Mr. George is correct that humans invent languages – the language of mathematics included.  Languages are systems of symbols that represent things.  For example, the word “sphere” can be expressed with different symbols in different languages, but the symbols all refer to the same thing – in this case, the form of an object in the real world.  That we invented the symbols and language to describe a real thing doesn’t mean we invented the real thing itself.

As Mr. George agrees, mathematics (in terms of this debate) is an invented system of symbols used to describe behaviors of phenomena (physics). 

However, humans did not invent those behaviors; we are only describing them using symbolic language.  Phenomena in the universe behave in, let’s say, “X” manner. X is a set of discoverable patterns.  We discovered those patterns and applied symbolic language to represent and calculate them. In the same way that “sphere-ness” is an inherent quality of something in the universe which we use the term “sphere” to represent, “mathematics” is a term we use to represent an inherent quality of the universe.

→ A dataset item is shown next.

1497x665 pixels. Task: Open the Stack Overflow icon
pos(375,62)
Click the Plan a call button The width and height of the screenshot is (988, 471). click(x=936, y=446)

Yet, Mr. George denies that we can know whether or not we “discovered” these behaviors (which we call “mathematics”. Of course we did, and we use symbolic language to describe those qualities and behaviors we have discovered.

This same, simple logic can be applied more broadly.  We invented a symbolic language in order to refer to things we discover about our existence and the universe, as KF is pointing out, in terms of logical first principles.  We did not invent that 1+2=3; those symbols represent observable facts. We did not invent the principle of identity out of whole cloth; it represents an observable fact and, more deeply, a universal structure that human minds cannot escape, no matter how hard we try or imagine. As KF points out, it is responsible for our ability to have cognition at all or to invent and use language.  Logical first principles are a fact of our existence which we discovered – first as “X”, then using a string of symbols to represent.

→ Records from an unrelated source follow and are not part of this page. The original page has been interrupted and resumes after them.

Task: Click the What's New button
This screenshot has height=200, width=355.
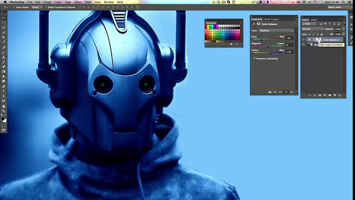Action: 334,7
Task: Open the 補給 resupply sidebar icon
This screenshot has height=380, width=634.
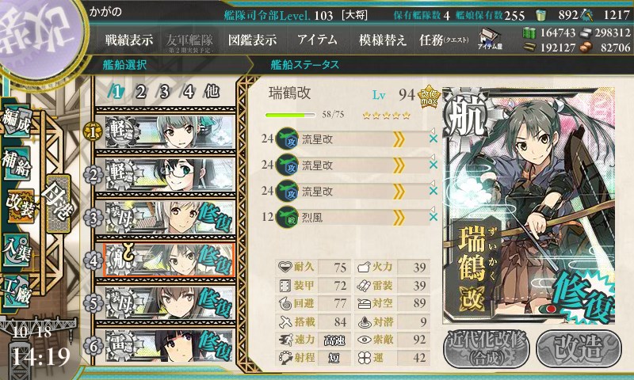Action: point(17,163)
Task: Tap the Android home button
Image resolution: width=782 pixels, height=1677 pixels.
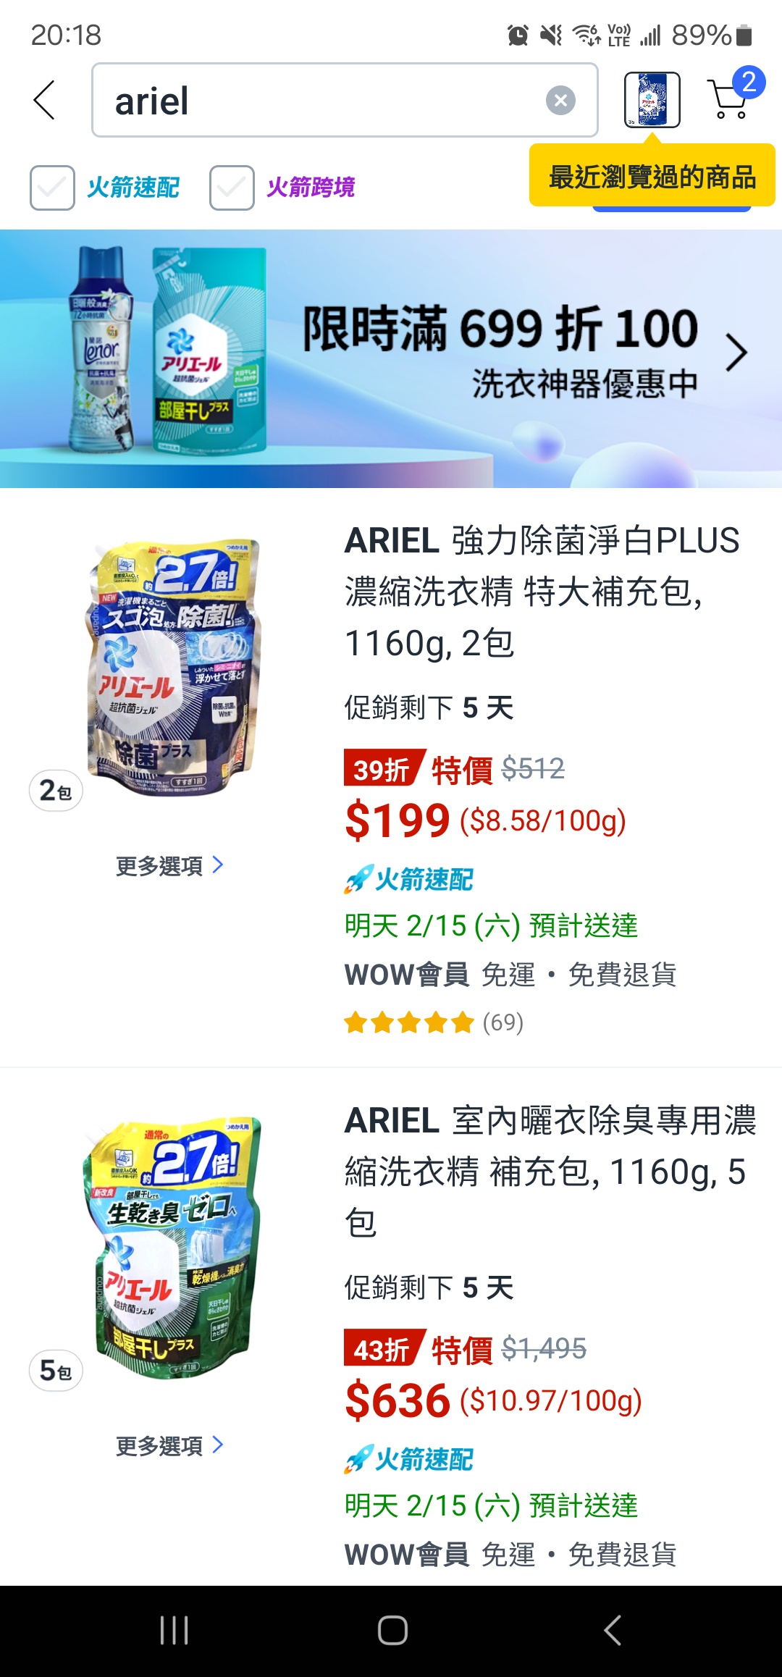Action: (x=392, y=1631)
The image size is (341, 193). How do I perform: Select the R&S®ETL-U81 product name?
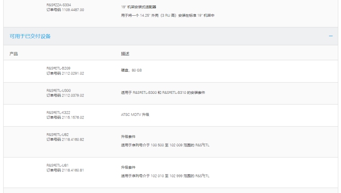[x=57, y=165]
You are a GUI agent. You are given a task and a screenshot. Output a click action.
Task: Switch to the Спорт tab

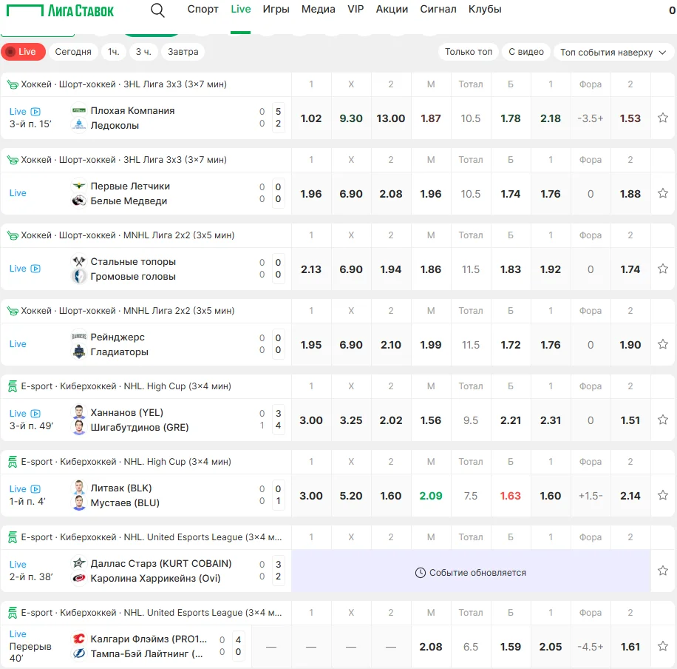click(203, 10)
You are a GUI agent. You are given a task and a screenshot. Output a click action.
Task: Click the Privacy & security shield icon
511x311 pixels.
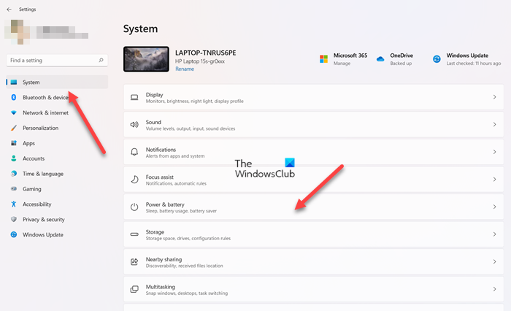[x=14, y=220]
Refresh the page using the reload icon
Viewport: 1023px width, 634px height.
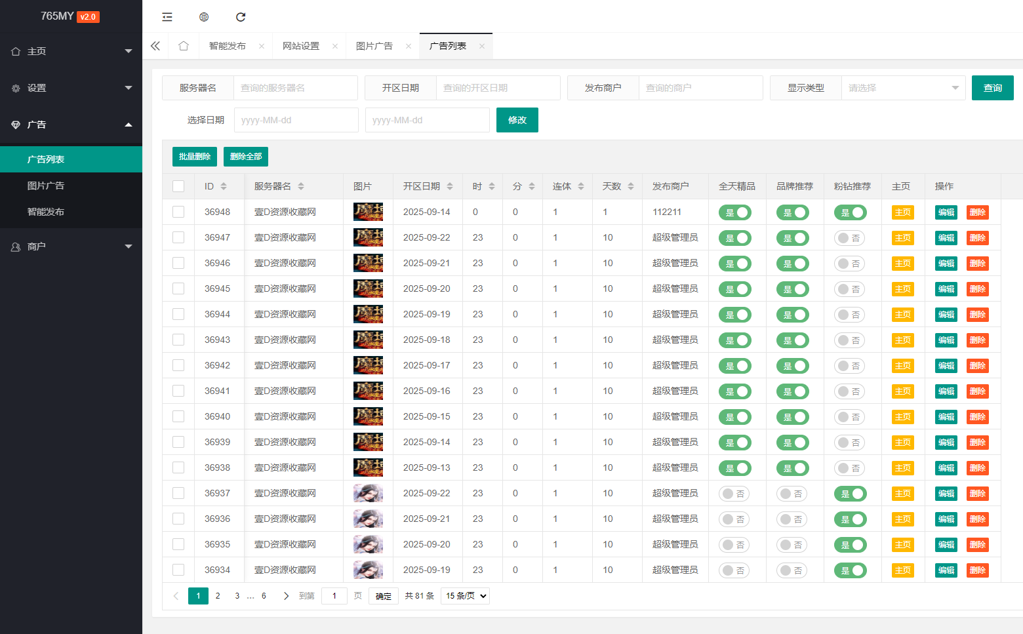241,16
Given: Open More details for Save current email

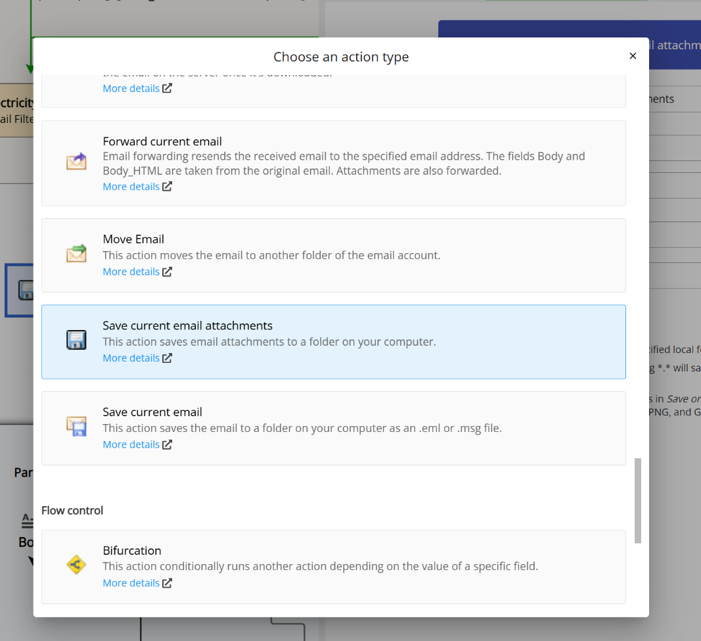Looking at the screenshot, I should pos(131,444).
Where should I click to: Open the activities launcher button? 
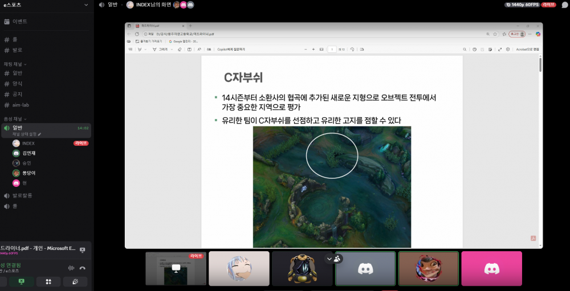click(x=48, y=281)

Beyond observable facts, such symbolic language can represent other discoverable facts; such as, some things are impossible to imagine. Imagine that 1+2=4 in any observable way.  You can say the words or write the equation, but it is not possible to imagine it being a discoverable fact in any scenario.  It’s a nonsensical proposition, much like a 4-sided triangle. The inability to imagine a thing has other implications, but that’s for another conversation.

Language is the invention, but language is itself governed by certain necessary rules.  Those rules were entirely hidden to us in the beginning, but we know they were there because inevitably all languages follow those fundamental rules even if we are unaware of them, the first of which is the principle of identity.  Without that, language is impossible. 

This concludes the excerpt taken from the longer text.